#### SOURCE EXTRACT
Triple Crown of Thoroughbred Racing (United States)
In the United States, the Triple Crown of Thoroughbred Racing, commonly known as the Triple Crown, is a title awarded to a three-year-old Thoroughbred horse who wins the Kentucky Derby, Preakness Stakes, and Belmont Stakes. The three races were inaugurated in different years, the last being the Kentucky Derby in 1875. These races are now run annually in May and early June of each year. The Triple Crown Trophy, commissioned in 1950 but awarded to all previous winners as well as those after 1950, is awarded to a Triple Crown winner.
The first winner of all three Triple Crown races was Sir Barton in 1919. Some journalists began using the term Triple Crown to refer to the three races as early as 1923, but it was not until Gallant Fox won the three events in 1930 that Charles Hatton of the Daily Racing Form put the term into common use.
In the history of the Triple Crown, 13 horses have won all three races: Sir Barton (1919), Gallant Fox (1930), Omaha (1935), War Admiral (1937), Whirlaway (1941), Count Fleet (1943), Assault (1946), Citation (1948), Secretariat (1973), Seattle Slew (1977), Affirmed (1978), American Pharoah (2015), and Justify (2018). As of 2018, American Pharoah and Justify are the only living Triple Crown winners.
James E. "Sunny Jim" Fitzsimmons was the first trainer to win the Triple Crown more than once; he trained both Gallant Fox and his son Omaha for the Belair Stud breeding farm. Gallant Fox and Omaha are the only father-son duo to win the Triple Crown. Bob Baffert became the second trainer to win the Triple Crown twice, training American Pharoah and Justify. Belair Stud and Calumet Farm are tied as the owners with the most Triple Crown victories with two apiece. Calumet Farms won with Whirlaway and Citation. Eddie Arcaro rode both of Calumet Farms' Triple Crown champions and is the only jockey to win more than one Triple Crown.
The three Triple Crown races had been run for decades before the series received its name; the Belmont Stakes was first run in 1867; the Preakness, in 1873; and the Kentucky Derby, in 1875. The term was in use at least by 1923, although Daily Racing Form writer Charles Hatton is commonly credited with originating the term in 1930.
Their order has varied. Before 1931, the Preakness was run before the Kentucky Derby eleven times. On May 12, 1917, and May 13, 1922, the Kentucky Derby and Preakness were run on the same day. Since 1931, the Kentucky Derby has been run first, followed by the Preakness, and then the Belmont.

#### SOURCE EXCERPT
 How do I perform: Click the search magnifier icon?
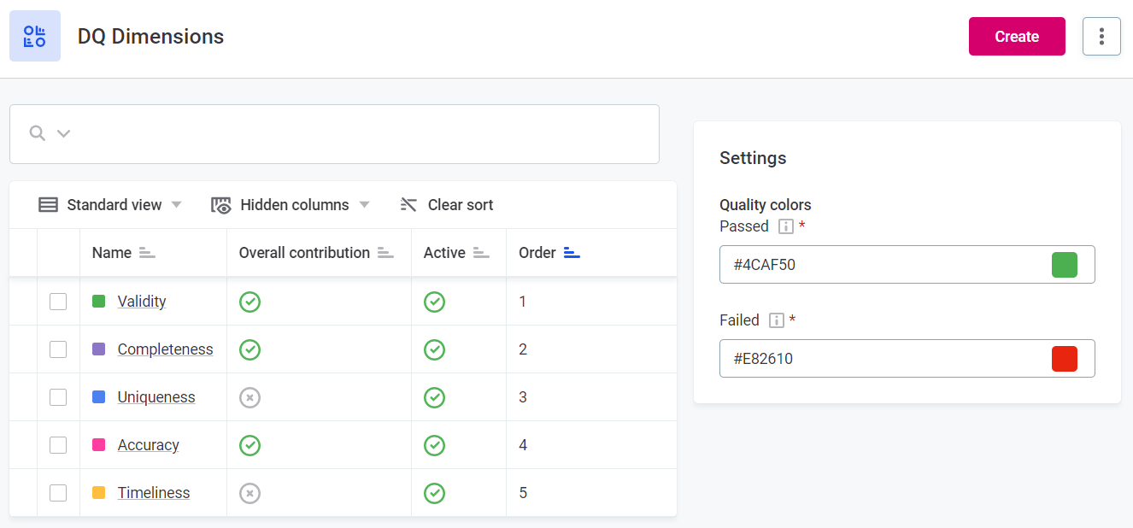coord(37,133)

#### INSTRUCTION 1
Transcribe the part of the Triple Crown text starting at "In the United" and ending at "into common use.".
#### INSTRUCTION 2
According to the Triple Crown text, which jockey is the only one to win more than one Triple Crown?
The material comes from a different source than the Triple Crown text.

#### OUTPUT 1
In the United States, the Triple Crown of Thoroughbred Racing, commonly known as the Triple Crown, is a title awarded to a three-year-old Thoroughbred horse who wins the Kentucky Derby, Preakness Stakes, and Belmont Stakes. The three races were inaugurated in different years, the last being the Kentucky Derby in 1875. These races are now run annually in May and early June of each year. The Triple Crown Trophy, commissioned in 1950 but awarded to all previous winners as well as those after 1950, is awarded to a Triple Crown winner.
The first winner of all three Triple Crown races was Sir Barton in 1919. Some journalists began using the term Triple Crown to refer to the three races as early as 1923, but it was not until Gallant Fox won the three events in 1930 that Charles Hatton of the Daily Racing Form put the term into common use.

#### OUTPUT 2
Eddie Arcaro